What you have to do
Lay out the lines of the rows below as a JSON list of strings, one string per line and omitting blank lines, starting from the line containing "Open the 1 response link for the first answer" and continuing through the end of the rows, with both ends included. Include no other lines.

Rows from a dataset
- - -
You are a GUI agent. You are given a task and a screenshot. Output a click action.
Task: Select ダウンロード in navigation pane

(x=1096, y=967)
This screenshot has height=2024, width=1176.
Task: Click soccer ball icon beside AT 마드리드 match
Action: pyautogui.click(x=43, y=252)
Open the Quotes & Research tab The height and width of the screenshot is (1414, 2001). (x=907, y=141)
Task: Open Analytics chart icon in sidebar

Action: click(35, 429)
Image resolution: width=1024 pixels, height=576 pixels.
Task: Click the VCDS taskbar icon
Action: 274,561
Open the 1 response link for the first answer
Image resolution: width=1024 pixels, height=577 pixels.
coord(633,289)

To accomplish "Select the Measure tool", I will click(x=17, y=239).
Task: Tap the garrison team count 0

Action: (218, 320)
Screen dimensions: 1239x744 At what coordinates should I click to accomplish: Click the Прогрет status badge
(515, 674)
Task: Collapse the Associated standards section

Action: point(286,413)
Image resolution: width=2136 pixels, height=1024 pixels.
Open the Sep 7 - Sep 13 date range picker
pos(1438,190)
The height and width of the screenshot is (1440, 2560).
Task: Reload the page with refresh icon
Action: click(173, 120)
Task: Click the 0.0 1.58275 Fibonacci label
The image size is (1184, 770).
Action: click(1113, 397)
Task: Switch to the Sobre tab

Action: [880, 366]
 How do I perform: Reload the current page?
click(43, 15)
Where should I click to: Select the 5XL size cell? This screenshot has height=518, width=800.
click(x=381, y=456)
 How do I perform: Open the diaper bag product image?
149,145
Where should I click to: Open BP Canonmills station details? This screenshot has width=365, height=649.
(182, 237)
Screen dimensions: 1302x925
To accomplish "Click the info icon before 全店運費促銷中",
- - -
Final answer
[
  "Open the 1 response link for the first answer",
  "Image resolution: width=1024 pixels, height=577 pixels.",
  "coord(633,289)",
  "To accomplish \"Select the Measure tool\", I will click(x=17, y=239).",
  "Task: Tap the garrison team count 0",
  "Action: (218, 320)",
  "Screen dimensions: 1239x744 At what coordinates should I click to accomplish: Click the Прогрет status badge",
  "(515, 674)",
  "Task: Collapse the Associated standards section",
  "Action: point(286,413)",
  "Image resolution: width=2136 pixels, height=1024 pixels.",
  "Open the Sep 7 - Sep 13 date range picker",
  "pos(1438,190)",
  "The height and width of the screenshot is (1440, 2560).",
  "Task: Reload the page with refresh icon",
  "Action: click(173, 120)",
  "Task: Click the 0.0 1.58275 Fibonacci label",
  "The image size is (1184, 770).",
  "Action: click(1113, 397)",
  "Task: Switch to the Sobre tab",
  "Action: [880, 366]",
  " How do I perform: Reload the current page?",
  "click(43, 15)",
  "Where should I click to: Select the 5XL size cell? This screenshot has height=518, width=800.",
  "click(x=381, y=456)",
  " How do I perform: Open the diaper bag product image?",
  "149,145",
  "Where should I click to: Open BP Canonmills station details? This screenshot has width=365, height=649.",
  "(182, 237)",
  "Screen dimensions: 1302x925",
  "To accomplish \"Click the info icon before 全店運費促銷中\","
]